Brief ->
Set each entry down exactly as written.

Data listing ->
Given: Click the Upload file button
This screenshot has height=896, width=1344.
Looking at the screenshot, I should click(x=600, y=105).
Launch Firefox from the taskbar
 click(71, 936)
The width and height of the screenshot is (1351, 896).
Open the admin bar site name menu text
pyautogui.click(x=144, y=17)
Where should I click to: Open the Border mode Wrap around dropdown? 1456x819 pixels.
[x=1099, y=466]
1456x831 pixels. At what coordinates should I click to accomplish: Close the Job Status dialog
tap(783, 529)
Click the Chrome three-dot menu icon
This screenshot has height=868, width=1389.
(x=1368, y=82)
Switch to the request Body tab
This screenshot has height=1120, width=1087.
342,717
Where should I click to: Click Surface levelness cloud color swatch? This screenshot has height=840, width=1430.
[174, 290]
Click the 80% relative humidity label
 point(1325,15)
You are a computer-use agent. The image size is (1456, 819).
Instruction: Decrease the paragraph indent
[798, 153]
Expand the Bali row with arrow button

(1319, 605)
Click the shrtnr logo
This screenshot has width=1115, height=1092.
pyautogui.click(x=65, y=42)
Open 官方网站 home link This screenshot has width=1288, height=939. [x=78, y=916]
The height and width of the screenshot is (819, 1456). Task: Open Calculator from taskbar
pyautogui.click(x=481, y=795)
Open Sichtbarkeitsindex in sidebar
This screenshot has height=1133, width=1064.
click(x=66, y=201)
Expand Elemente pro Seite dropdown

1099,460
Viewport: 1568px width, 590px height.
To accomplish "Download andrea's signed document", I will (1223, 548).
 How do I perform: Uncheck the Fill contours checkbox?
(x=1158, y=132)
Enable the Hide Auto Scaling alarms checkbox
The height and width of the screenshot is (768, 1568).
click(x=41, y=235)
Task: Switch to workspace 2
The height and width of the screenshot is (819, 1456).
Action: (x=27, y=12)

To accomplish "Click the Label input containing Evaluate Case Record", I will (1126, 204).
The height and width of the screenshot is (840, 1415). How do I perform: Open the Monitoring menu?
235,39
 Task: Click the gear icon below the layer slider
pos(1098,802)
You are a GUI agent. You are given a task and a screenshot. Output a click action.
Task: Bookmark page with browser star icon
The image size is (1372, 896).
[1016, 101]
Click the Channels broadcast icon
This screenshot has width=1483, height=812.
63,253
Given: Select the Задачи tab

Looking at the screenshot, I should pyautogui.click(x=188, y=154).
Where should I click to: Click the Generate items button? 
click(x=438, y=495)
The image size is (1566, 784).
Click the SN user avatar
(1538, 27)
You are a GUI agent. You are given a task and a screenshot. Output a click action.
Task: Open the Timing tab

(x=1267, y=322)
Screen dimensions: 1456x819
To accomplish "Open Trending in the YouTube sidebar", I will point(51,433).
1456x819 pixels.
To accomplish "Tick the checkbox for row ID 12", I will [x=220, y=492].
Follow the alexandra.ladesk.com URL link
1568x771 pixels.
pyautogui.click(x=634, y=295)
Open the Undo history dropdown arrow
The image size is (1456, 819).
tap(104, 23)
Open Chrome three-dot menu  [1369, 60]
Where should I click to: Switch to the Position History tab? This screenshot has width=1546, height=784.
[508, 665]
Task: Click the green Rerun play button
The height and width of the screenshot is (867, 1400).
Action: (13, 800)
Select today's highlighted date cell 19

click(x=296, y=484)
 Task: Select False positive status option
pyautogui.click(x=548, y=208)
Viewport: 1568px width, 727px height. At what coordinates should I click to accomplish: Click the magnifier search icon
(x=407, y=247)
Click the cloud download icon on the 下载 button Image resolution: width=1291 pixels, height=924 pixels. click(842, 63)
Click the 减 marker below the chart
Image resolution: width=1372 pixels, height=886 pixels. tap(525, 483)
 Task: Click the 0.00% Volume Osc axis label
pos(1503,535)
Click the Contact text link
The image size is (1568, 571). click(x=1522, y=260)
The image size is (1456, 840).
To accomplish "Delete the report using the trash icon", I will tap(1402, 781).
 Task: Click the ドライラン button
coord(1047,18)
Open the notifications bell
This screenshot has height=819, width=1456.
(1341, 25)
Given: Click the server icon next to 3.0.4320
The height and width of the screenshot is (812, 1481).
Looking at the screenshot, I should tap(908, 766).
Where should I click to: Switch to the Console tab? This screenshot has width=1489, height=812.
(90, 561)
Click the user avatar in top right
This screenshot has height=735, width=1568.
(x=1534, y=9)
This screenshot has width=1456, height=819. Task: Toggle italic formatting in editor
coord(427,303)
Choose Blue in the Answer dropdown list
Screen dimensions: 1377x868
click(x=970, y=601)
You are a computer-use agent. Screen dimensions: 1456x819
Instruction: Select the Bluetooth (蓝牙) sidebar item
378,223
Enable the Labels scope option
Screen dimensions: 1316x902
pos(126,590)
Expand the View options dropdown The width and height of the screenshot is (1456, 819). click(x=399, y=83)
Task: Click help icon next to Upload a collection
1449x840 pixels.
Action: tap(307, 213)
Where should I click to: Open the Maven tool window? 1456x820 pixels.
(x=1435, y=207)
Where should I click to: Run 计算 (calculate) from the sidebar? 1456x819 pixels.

Answer to this exercise ->
Given: Click the Upload file button
This screenshot has height=896, width=1344.
Looking at the screenshot, I should click(x=600, y=105).
Launch Firefox from the taskbar
 click(71, 936)
The width and height of the screenshot is (1351, 896).
Open the admin bar site name menu text
pyautogui.click(x=144, y=17)
Where should I click to: Open the Border mode Wrap around dropdown? 1456x819 pixels.
[x=1099, y=466]
1456x831 pixels. At what coordinates should I click to accomplish: Close the Job Status dialog
tap(783, 529)
Click the Chrome three-dot menu icon
This screenshot has height=868, width=1389.
(x=1368, y=82)
Switch to the request Body tab
This screenshot has height=1120, width=1087.
342,717
Where should I click to: Click Surface levelness cloud color swatch? This screenshot has height=840, width=1430.
[174, 290]
Click the 80% relative humidity label
 point(1325,15)
You are a computer-use agent. The image size is (1456, 819).
Instruction: Decrease the paragraph indent
[798, 153]
Expand the Bali row with arrow button

(1319, 605)
Click the shrtnr logo
This screenshot has width=1115, height=1092.
pyautogui.click(x=65, y=42)
Open 官方网站 home link This screenshot has width=1288, height=939. [x=78, y=916]
The height and width of the screenshot is (819, 1456). Task: Open Calculator from taskbar
pyautogui.click(x=481, y=795)
Open Sichtbarkeitsindex in sidebar
This screenshot has height=1133, width=1064.
click(x=66, y=201)
Expand Elemente pro Seite dropdown

1099,460
Viewport: 1568px width, 590px height.
To accomplish "Download andrea's signed document", I will (1223, 548).
 How do I perform: Uncheck the Fill contours checkbox?
(x=1158, y=132)
Enable the Hide Auto Scaling alarms checkbox
The height and width of the screenshot is (768, 1568).
click(x=41, y=235)
Task: Switch to workspace 2
The height and width of the screenshot is (819, 1456).
Action: (x=27, y=12)

To accomplish "Click the Label input containing Evaluate Case Record", I will (1126, 204).
The height and width of the screenshot is (840, 1415). How do I perform: Open the Monitoring menu?
235,39
 Task: Click the gear icon below the layer slider
pos(1098,802)
You are a GUI agent. You are given a task and a screenshot. Output a click action.
Task: Bookmark page with browser star icon
The image size is (1372, 896).
[1016, 101]
Click the Channels broadcast icon
This screenshot has width=1483, height=812.
63,253
Given: Select the Задачи tab

Looking at the screenshot, I should pyautogui.click(x=188, y=154).
Where should I click to: Click the Generate items button? 
click(x=438, y=495)
The image size is (1566, 784).
Click the SN user avatar
(1538, 27)
You are a GUI agent. You are given a task and a screenshot. Output a click action.
Task: Open the Timing tab

(x=1267, y=322)
Screen dimensions: 1456x819
To accomplish "Open Trending in the YouTube sidebar", I will point(51,433).
1456x819 pixels.
To accomplish "Tick the checkbox for row ID 12", I will [x=220, y=492].
Follow the alexandra.ladesk.com URL link
1568x771 pixels.
pyautogui.click(x=634, y=295)
Open the Undo history dropdown arrow
The image size is (1456, 819).
tap(104, 23)
Open Chrome three-dot menu  [1369, 60]
Where should I click to: Switch to the Position History tab? This screenshot has width=1546, height=784.
[508, 665]
Task: Click the green Rerun play button
The height and width of the screenshot is (867, 1400).
Action: (13, 800)
Select today's highlighted date cell 19

click(x=296, y=484)
 Task: Select False positive status option
pyautogui.click(x=548, y=208)
Viewport: 1568px width, 727px height. At what coordinates should I click to accomplish: Click the magnifier search icon
(x=407, y=247)
Click the cloud download icon on the 下载 button Image resolution: width=1291 pixels, height=924 pixels. click(842, 63)
Click the 减 marker below the chart
Image resolution: width=1372 pixels, height=886 pixels. tap(525, 483)
 Task: Click the 0.00% Volume Osc axis label
pos(1503,535)
Click the Contact text link
The image size is (1568, 571). click(x=1522, y=260)
The image size is (1456, 840).
To accomplish "Delete the report using the trash icon", I will tap(1402, 781).
 Task: Click the ドライラン button
coord(1047,18)
Open the notifications bell
This screenshot has height=819, width=1456.
(1341, 25)
Given: Click the server icon next to 3.0.4320
The height and width of the screenshot is (812, 1481).
Looking at the screenshot, I should tap(908, 766).
Where should I click to: Switch to the Console tab? This screenshot has width=1489, height=812.
(90, 561)
Click the user avatar in top right
This screenshot has height=735, width=1568.
(x=1534, y=9)
This screenshot has width=1456, height=819. Task: Toggle italic formatting in editor
coord(427,303)
Choose Blue in the Answer dropdown list
Screen dimensions: 1377x868
click(x=970, y=601)
You are a computer-use agent. Screen dimensions: 1456x819
Instruction: Select the Bluetooth (蓝牙) sidebar item
378,223
Enable the Labels scope option
Screen dimensions: 1316x902
pos(126,590)
Expand the View options dropdown The width and height of the screenshot is (1456, 819). click(x=399, y=83)
Task: Click help icon next to Upload a collection
1449x840 pixels.
Action: tap(307, 213)
Where should I click to: Open the Maven tool window? 1456x820 pixels.
(x=1435, y=207)
Where should I click to: Run 计算 (calculate) from the sidebar? 1456x819 pixels.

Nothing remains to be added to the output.